> AIM OF THE TASK: Where the string "agent" appears in a line of the data, show that line.

== Segment start ==

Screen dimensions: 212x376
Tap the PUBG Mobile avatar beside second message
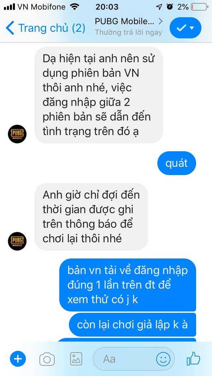pos(17,241)
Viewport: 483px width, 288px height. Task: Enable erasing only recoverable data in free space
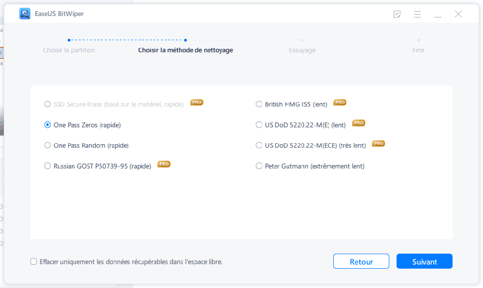(33, 261)
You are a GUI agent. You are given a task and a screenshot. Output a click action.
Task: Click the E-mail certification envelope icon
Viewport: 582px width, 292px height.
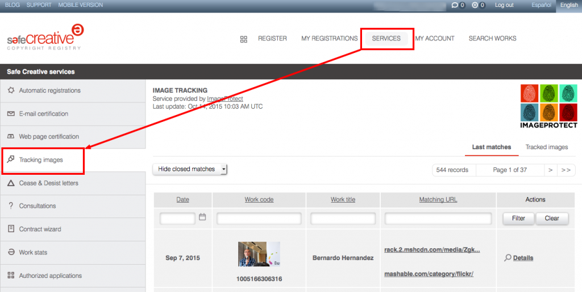[x=11, y=114]
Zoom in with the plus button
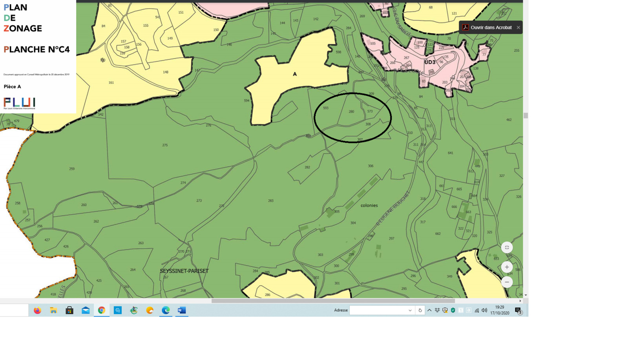This screenshot has height=353, width=628. (x=507, y=267)
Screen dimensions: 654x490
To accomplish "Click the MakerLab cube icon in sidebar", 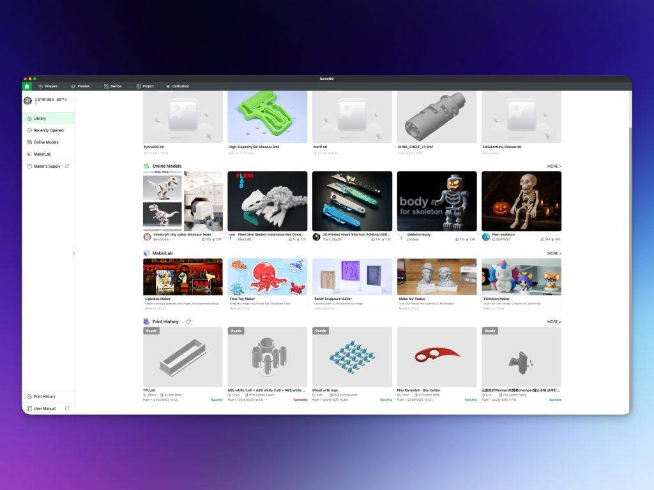I will pyautogui.click(x=29, y=154).
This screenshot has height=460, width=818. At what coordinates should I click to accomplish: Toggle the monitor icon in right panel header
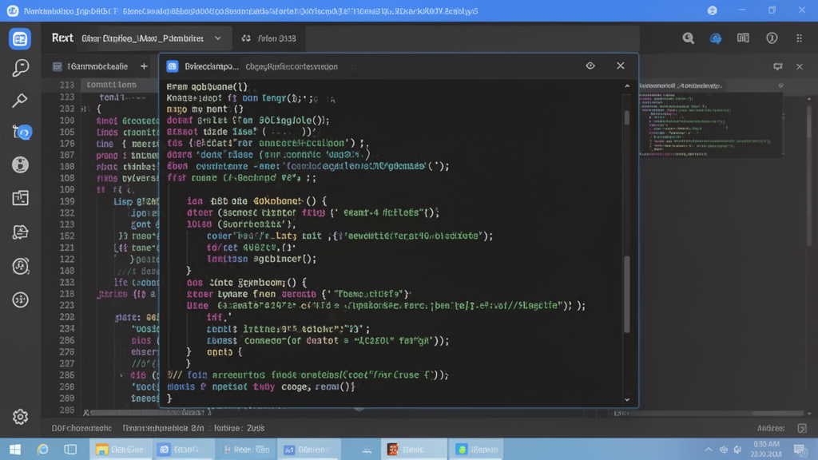[x=777, y=67]
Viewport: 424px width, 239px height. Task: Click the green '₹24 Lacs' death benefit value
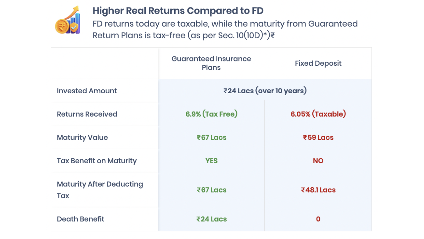211,219
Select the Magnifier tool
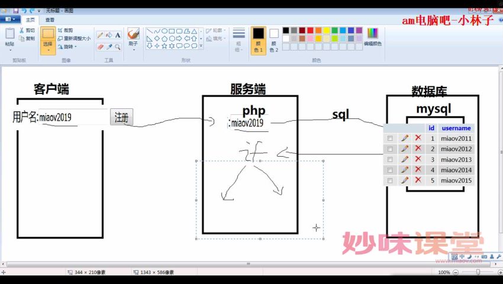 (x=118, y=47)
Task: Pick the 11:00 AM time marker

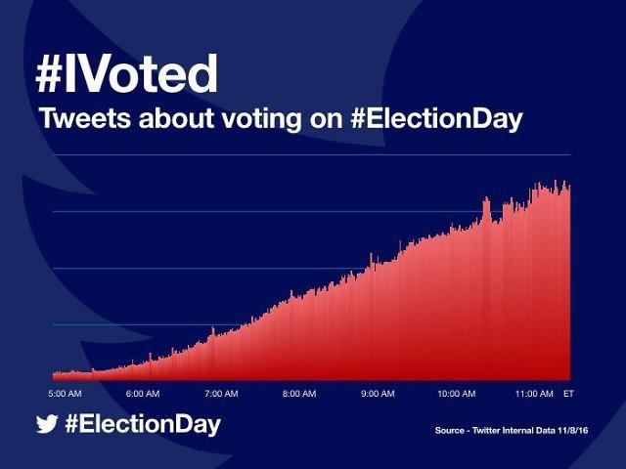Action: point(534,394)

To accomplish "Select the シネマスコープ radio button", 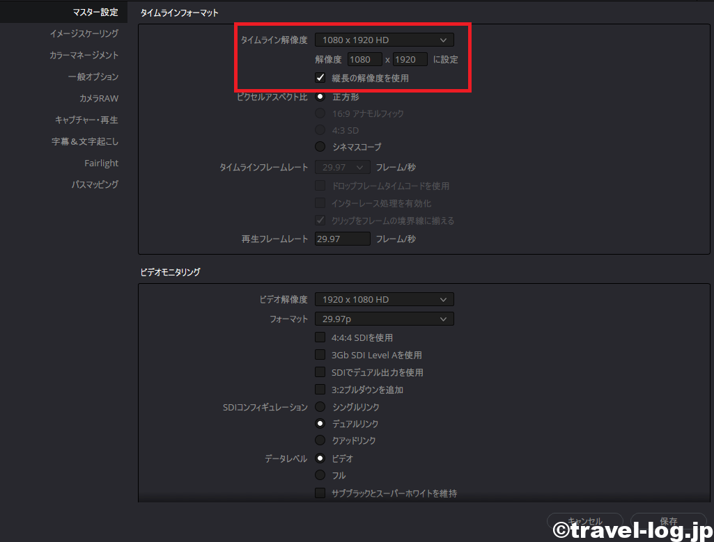I will [x=320, y=147].
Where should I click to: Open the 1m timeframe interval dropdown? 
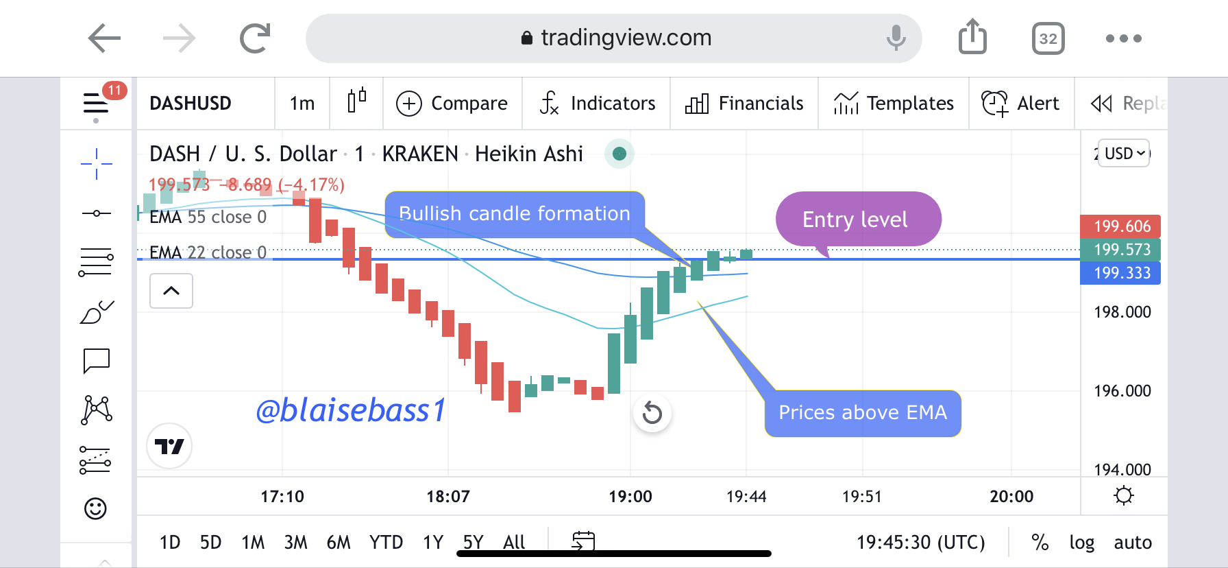[302, 103]
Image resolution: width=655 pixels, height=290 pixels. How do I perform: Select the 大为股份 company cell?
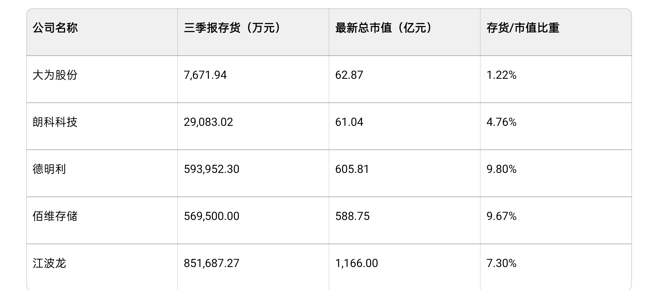click(102, 79)
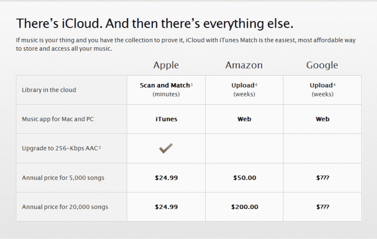Click the Scan and Match cell text

point(164,85)
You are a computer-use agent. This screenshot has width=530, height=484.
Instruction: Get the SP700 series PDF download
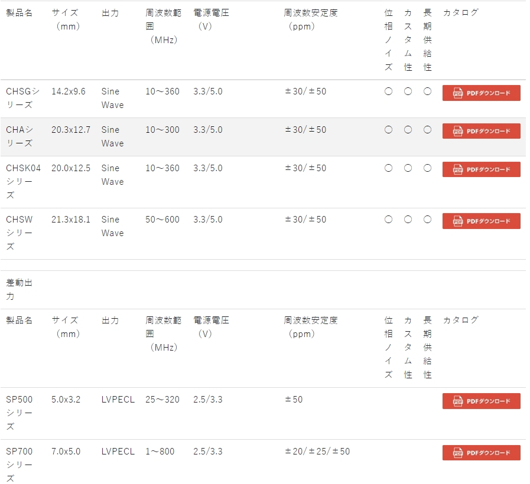(x=481, y=453)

== Segment end ==

> THE COMPLETED TASK:
You are a GUI agent. You are given a task and a screenshot. Output a click action.
You are a computer-use agent. This screenshot has width=530, height=484.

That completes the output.